On June 15, my friend and colleague Tim Takaro was sentenced to 30 days in jail. "So what?" you might say. "Lots of people go to jail." True, but you need to know that Tim is, like me, a physician and has just retired from his position as a professor of health sciences at Simon Fraser University. He was jailed for trying to protect the health of the public through an act of non-violent civil disobedience — trying to block the Trans Mountain pipeline expansion by sitting in a tree.
Tim is “a physician-scientist trained in occupational and environmental medicine, public health and toxicology”, to quote from his SFU biography.

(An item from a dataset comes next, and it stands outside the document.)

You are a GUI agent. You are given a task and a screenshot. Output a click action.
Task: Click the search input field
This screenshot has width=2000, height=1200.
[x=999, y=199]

His primary research is focused on the health impacts of global heating, and he has completed two major reports on the health impacts of the Trans Mountain.
Like many physicians these days, he is very concerned about the health, social and ecological impacts of climate change. What he knows about these health impacts — including the health impacts of the Trans Mountain — concerns him so much he took those extra, brave steps into peaceful civil disobedience.

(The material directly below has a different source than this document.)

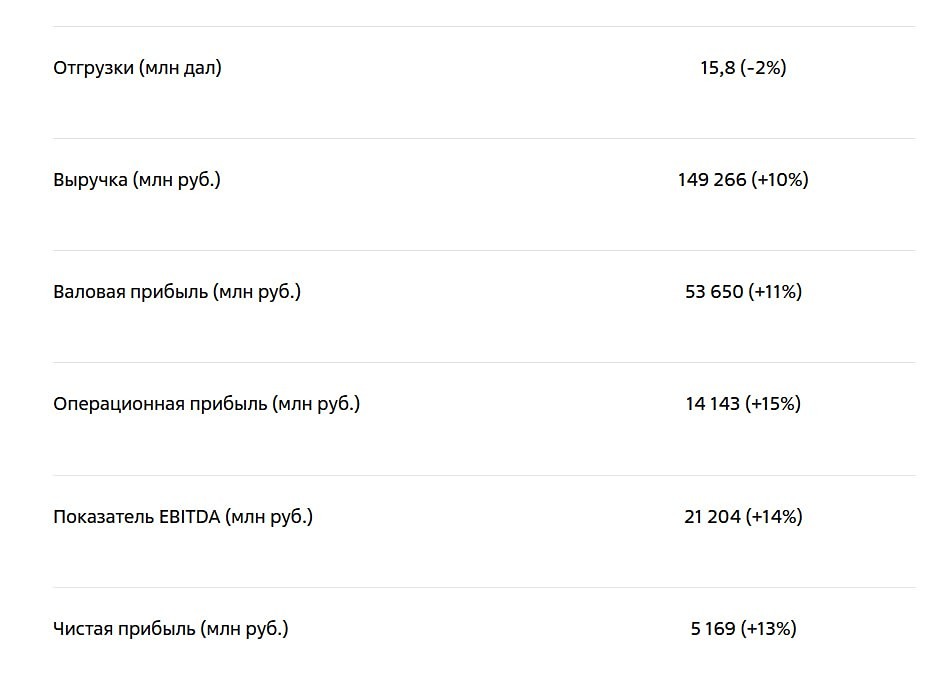The width and height of the screenshot is (931, 692).
Task: Click the (+11%) gross profit change
Action: tap(775, 292)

When Tim camped in that tree along the Brunette River in Burnaby, in November 2021, he was defying an injunction awarded by the B.C. Supreme Court to the Trans Mountain project. So he was arrested, and subsequently pleaded guilty, leading to his sentencing.
But Tim was doing exactly what an ethical physician should do: defending the health of Canadians and people around the world. For Tim, as a public health physician, the “patient” is the community as a whole, and the harm he sought to prevent is the further expansion of fossil fuel use. As he said on CBC Radio‘s Early Edition on June 13: “Increasing emissions will kill more people.”
The Code of Ethics of the Canadian Medical Association is clear: Physicians should “always act to benefit the patient and promote the good of the patient” and “take all reasonable steps to prevent or minimize harm to the patient”. A 2019 World Medical Association Declaration states that when the law and medical ethics conflict, “ethical responsibilities supersede legal obligations.”
Let us be clear: Climate change — actually, human-induced climate heating resulting in climate instability and chaos — is a danger to health. The World Health Organization has said “climate change is the greatest threat to health in the 21st century.” UN Secretary General Antonio Guterres, responding to an Intergovernmental Panel on Climate Change report last August, declared a “code red for humanity”. In April this year, commenting on the latest new IPCC report, Guterres described countries that increase fossil fuel production as “dangerous radicals,” saying: “Investing in new fossil fuels infrastructure is moral and economic madness.”
He doubled down on that criticism on June 17 speaking at the Major Economies Forum. He accused the fossil fuel industry of investing “heavily in pseudoscience and public relations — with a false narrative to minimise their responsibility for climate change and undermine ambitious climate policies.” In doing so, he added, “they exploited precisely the same scandalous tactics as big tobacco decades before.”
His criticism extended to the governments that aid and abet the expansion of the fossil fuel sector, saying: “Nothing could be more clear or present than the danger of fossil fuel expansion. Even in the short-term, fossil fuels don’t make political or economic sense.”
The Trans Mountain is being built by the Government of Canada — which means by us — in order to expand production and export of oil from Alberta. In doing so, the government is acting as a dangerous radical, contributing to climate change and harming people, which is or ought to be a crime, and the courts are protecting that behaviour. Even worse, they are making all of us, as owners of the pipeline, accomplices, which I resent.
I accept that the judge and the legal system are correct in their interpretation and application of the law and Tim is on the wrong side of the law. But in the wider sense of what is right for people and the planet, he is on the right side and the government and the courts are on the wrong side of both morality and history.
Dr. Trevor Hancock is a retired professor and senior scholar at the University of Victoria’s School of Public Health and Social Policy.